In questo campo il piccolo paese della regione dei Grandi Laghi è un precursore. Non è casuale che un paio di settimane fa a Bologna, in occasione di un incontro promosso dai governi italiano e francese a margine delle riunioni ministeriali del G7 Ambiente, il Ruanda sia anche entrato a far parte della coalizione “Stop Plastic Waste” lanciata alla Cop22 di Marrakech. Un’iniziativa che ha l’obiettivo di ridurre l’inquinamento di rifiuti di plastica nel mare e, in particolare, l’eliminazione dei sacchetti di plastica monouso in tutti i paesi. Ad oggi fanno parte della coalizione 13 paesi: Italia, Francia, Marocco, Cile, Principato di Monaco, Mauritius, Svezia, Bangladesh, Australia, Senegal, Croazia, Paesi Bassi e ora il Rwanda che però ha già iniziato il processo da molto tempo.

Pochi giorni fa il mondo ha celebrato la Giornata mondiale dedicata all’ambiente e mai come in questo periodo il tema è entrato al centro dell’agenda politico-mediatica internazionale, specialmente dopo la recente decisione del presidente statunitense Donald Trump di voler abbandonare l’accordo sul clima firmato da 195 paesi durante la Cop 21 di Parigi nel 2015.

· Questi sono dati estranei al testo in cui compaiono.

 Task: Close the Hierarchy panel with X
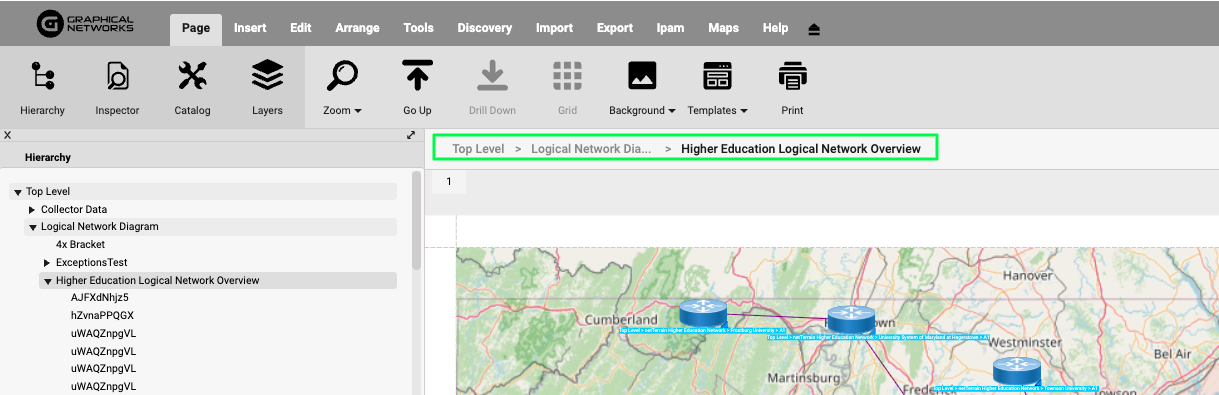(x=7, y=135)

La lotta ai rifiuti in plastica è cruciale, soprattutto in Africa dove in molte grandi città, in cui non esiste un sistema di riciclaggio e differenziazione, vere e proprie montagne di rifiuti plastici si ammassano ai lati delle strade o dentro i canali di scolo di fiumi e ruscelli. Oltre a impattare sulla sanità pubblica, questi rifiuti generano altri pericoli. Durante la stagione delle piogge non è raro che nei centri urbani si verifichino inondazioni a causa dei rifiuti che ostruiscono canali di scolo e sistemi fognari.

Poi c’è da considerare l’inquinamento a livello globale soprattutto delle acque di fiumi, laghi e oceani. Nel mondo, ogni anno, vengono prodotti circa 300 milioni di tonnellate di plastica e di questi circa un terzo viene abbandonato nell’ambiente. Secondo un dossier presentato a Davos durante il Forum economico mondiale a inizio 2017, finirebbero in acqua almeno 8 milioni di tonnellate di plastica all’anno.

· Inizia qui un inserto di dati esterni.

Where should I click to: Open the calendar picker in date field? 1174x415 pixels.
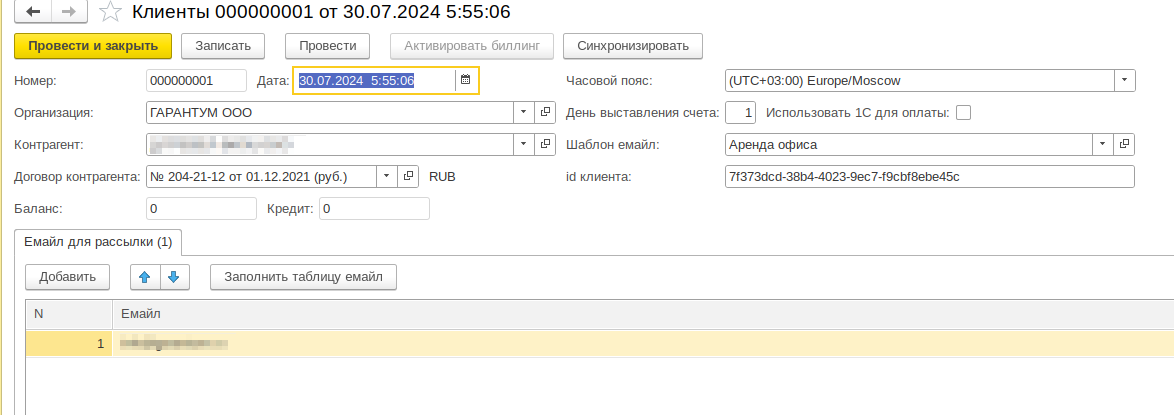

Nei mari di tutto il mondo oggi ci sarebbero oltre 150 milioni di tonnellate di materie plastiche che avvelenano l’acqua divenendo minuscole particelle che uccidono flora e fauna, che rappresentano fonti di sostentamento indispensabili.

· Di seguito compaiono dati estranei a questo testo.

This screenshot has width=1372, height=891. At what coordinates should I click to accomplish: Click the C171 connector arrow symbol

A Kigali si sono resi conto tempo fa della vulnerabilità africana dal punto di vista ambientale. Così hanno cambiato rotta iniziando a favorisce un’economia in grado di sopportare un clima che cambia. Ad oggi, i ruandesi utilizzano solo sacchetti di carta, borse di tela o altri contenitori tradizionali realizzate con stoffa, foglie di banano e papiri, il che ha anche creato delle opportunità per gli imprenditori locali che hanno dovuto convertire la produzione investendo in materiali di imballaggio sostenibili.

E il supporto non è mancato perché il Ruanda ha anche istituito il “Fondo Verde” allo scopo di finanziare i migliori progetti pubblici e privati che siano in grado di sostenere la costruzione di un’economia verde. È uno dei più importanti in Africa e ha veicolato circa 100 milioni di dollari fino ad oggi.

Ovviamente gli investimenti e le iniziative andrebbero concentrati maggiormente nel sistema di smaltimento e gestione dei rifiuti, ma quello del “paese dalle mille colline”, come viene anche chiamato il Ruanda, è il primo passo. Kigali ha fatto da battistrada partendo dai semplici sacchetti di plastica, ma ora anche altre nazioni del continente iniziano a seguire.

La Tanzania ha annunciato l’intenzione di vietarli dal gennaio dell’anno prossimo mentre il Kenya in marzo ne ha vietato produzione, importazione e utilizzo a partire dal prossimo settembre. Qualcosa si muove.